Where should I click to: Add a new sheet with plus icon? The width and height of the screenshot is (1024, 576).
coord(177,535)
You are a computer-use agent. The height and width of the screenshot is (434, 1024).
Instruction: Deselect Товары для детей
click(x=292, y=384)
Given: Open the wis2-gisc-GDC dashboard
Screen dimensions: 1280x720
——————
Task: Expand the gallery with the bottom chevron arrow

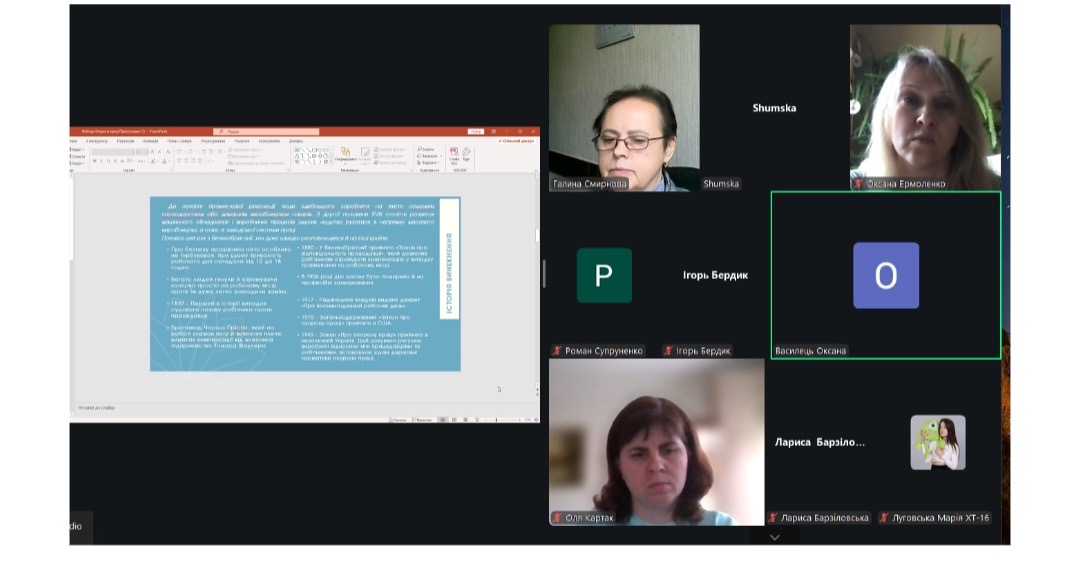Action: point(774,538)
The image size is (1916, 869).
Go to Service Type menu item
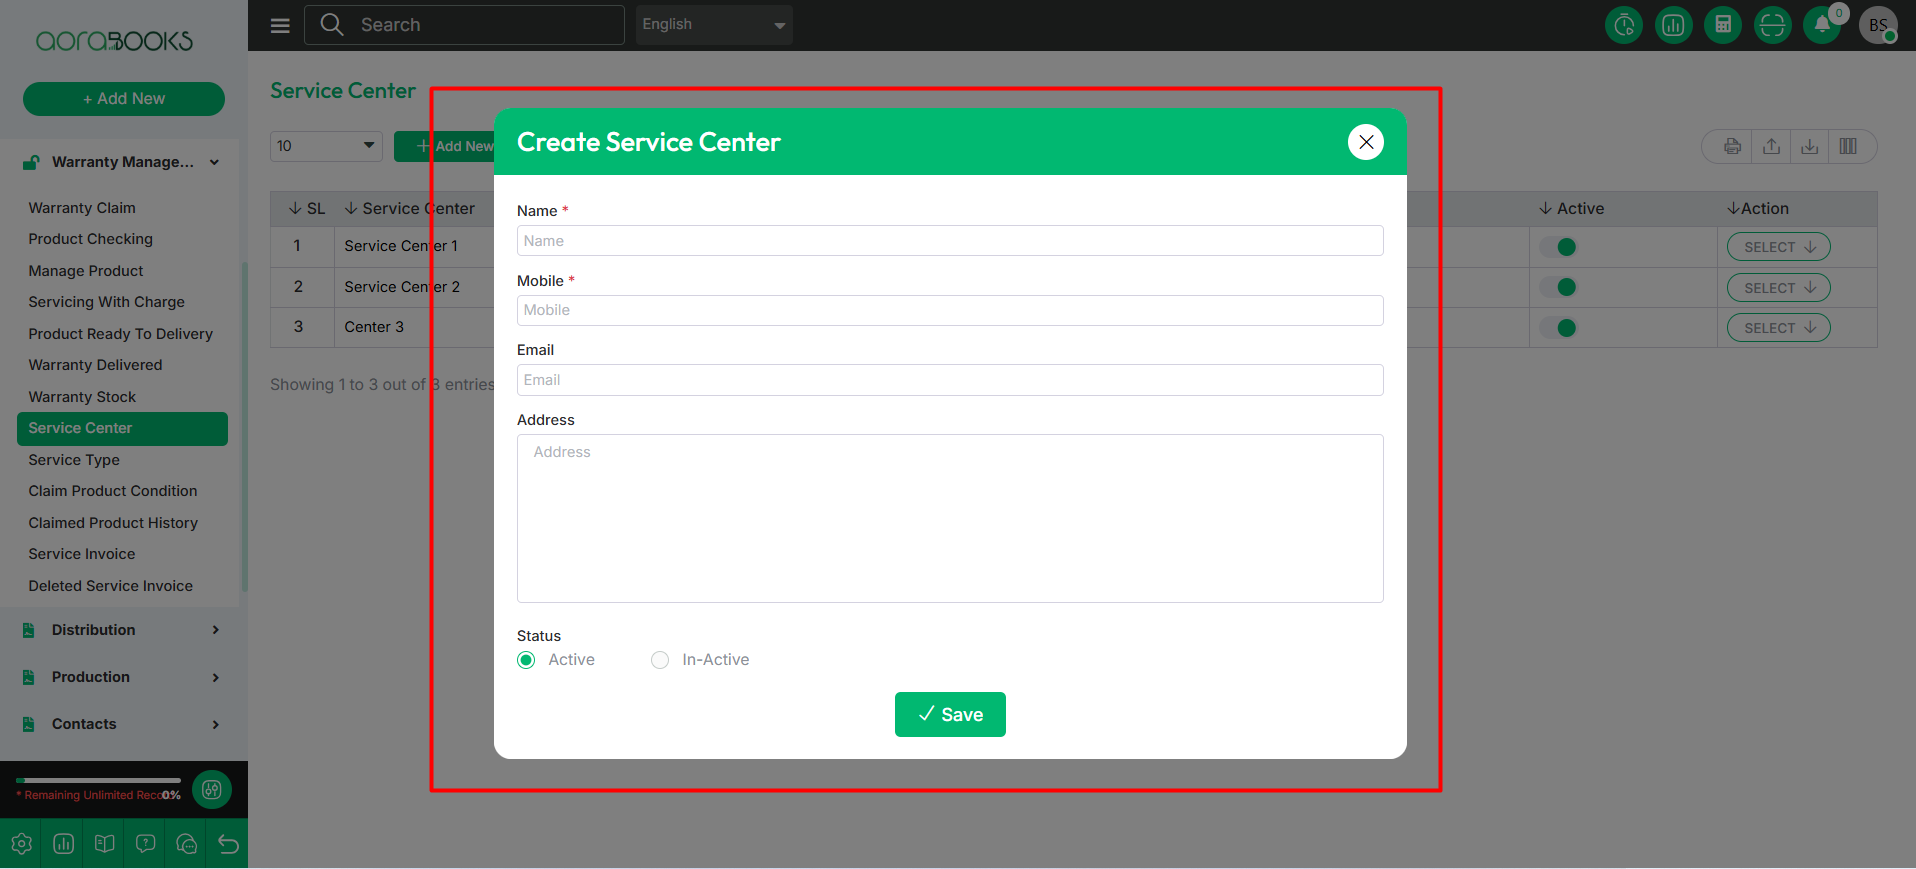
——————
**Task item**
Reproduce the data above exactly, but only the lines from the one showing "Task: Expand the" through the one showing "Go to Service Type menu item", with both ends kept and the pictures left out.

**Response box**
Task: Expand the gallery with the bottom chevron arrow

Action: point(774,538)
The image size is (1916, 869).
Go to Service Type menu item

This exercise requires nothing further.